Watching Obi-Wan Kenobi after seeing everybody get angry about it for weeks, I kinda expected it would rob my house and harass my family. In the end, i found it less boring than The Book of Boba-Fett. Now, "less boring than The Book of Boba-Fett" is not a great compliment but, I mean, this is the usual Disney+ mediocre shit that's got a few really good ideas but lets them go to waste because it doesn't want/doesn't know how to develop them and it dilutes in six hours of TV a story that (maybe) didn't deserve more than a two hours movie. Also, I'm not sure about which creative decision I find more astonishing between (1) "let's throw away the script about Obi-Wan protecting Luke because it's too much like The Mandalorian and use a script about Obi-Wan protecting Leia instead" and (2) "finding narrative tension in a story about a protagonist and an antagonist who aren't really in danger is hard, so let's focus on putting in danger a third character who also cannot really be in danger and having a fourth character who only wants to kill one of those three characters (who cannot die)". And let's shoot ourselves in the foot, while we're at it.
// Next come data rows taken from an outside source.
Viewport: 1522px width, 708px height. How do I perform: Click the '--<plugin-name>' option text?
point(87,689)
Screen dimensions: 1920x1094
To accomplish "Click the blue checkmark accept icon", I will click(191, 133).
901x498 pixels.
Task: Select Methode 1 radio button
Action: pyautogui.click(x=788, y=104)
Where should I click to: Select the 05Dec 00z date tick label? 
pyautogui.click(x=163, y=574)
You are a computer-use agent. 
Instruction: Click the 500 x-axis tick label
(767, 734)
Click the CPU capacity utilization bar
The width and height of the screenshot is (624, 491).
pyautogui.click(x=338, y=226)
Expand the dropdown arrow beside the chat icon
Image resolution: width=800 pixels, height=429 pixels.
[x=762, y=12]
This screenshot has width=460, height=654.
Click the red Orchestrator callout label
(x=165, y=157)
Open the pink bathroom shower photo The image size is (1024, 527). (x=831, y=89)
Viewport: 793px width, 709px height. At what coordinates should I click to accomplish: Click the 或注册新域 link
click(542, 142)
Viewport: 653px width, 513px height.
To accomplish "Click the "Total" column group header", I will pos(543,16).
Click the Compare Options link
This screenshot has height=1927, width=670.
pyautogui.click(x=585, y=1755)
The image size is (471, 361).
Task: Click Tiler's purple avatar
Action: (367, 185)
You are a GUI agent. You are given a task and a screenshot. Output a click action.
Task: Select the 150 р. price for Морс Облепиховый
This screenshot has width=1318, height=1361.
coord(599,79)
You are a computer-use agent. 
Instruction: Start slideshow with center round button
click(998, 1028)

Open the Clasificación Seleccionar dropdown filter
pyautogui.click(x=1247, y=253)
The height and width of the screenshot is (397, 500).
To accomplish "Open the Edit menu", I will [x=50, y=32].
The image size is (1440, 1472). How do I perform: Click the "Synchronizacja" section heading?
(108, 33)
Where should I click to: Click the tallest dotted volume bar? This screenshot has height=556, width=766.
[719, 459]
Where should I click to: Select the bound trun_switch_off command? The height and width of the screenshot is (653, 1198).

Then of course, even starting from that, you still can do good stuff if you can write in a way that creates narrative tension based on deep characterization, relationships, character's journey, developing those ideas that, I repeat, are there but, as usual, don't have any depth. Or maybe you can save the show with a spectacular visual approach, great action, those kinds of things. And sure, there are some good moments but mostly this is a show with amazing production values wasted on a visual and narrative approach that feels twenty years old. Which also makes me think that these shows are starting to really feel very flat and samey in terms of looks and I'm wondering if the celebrated StageCraft is the guilty party in that.
All that being said, I didn't find it particularly worse than the usual mediocre silly pop stuff that we get on Disney+. You know what didn't help? It being released while Stranger Things, Ms. Marvel and The Boys were reminding us that you can do silly pop stuff that is not even remotely perfect but has got so much more personality and/or ideas and/or interesting visual stuff.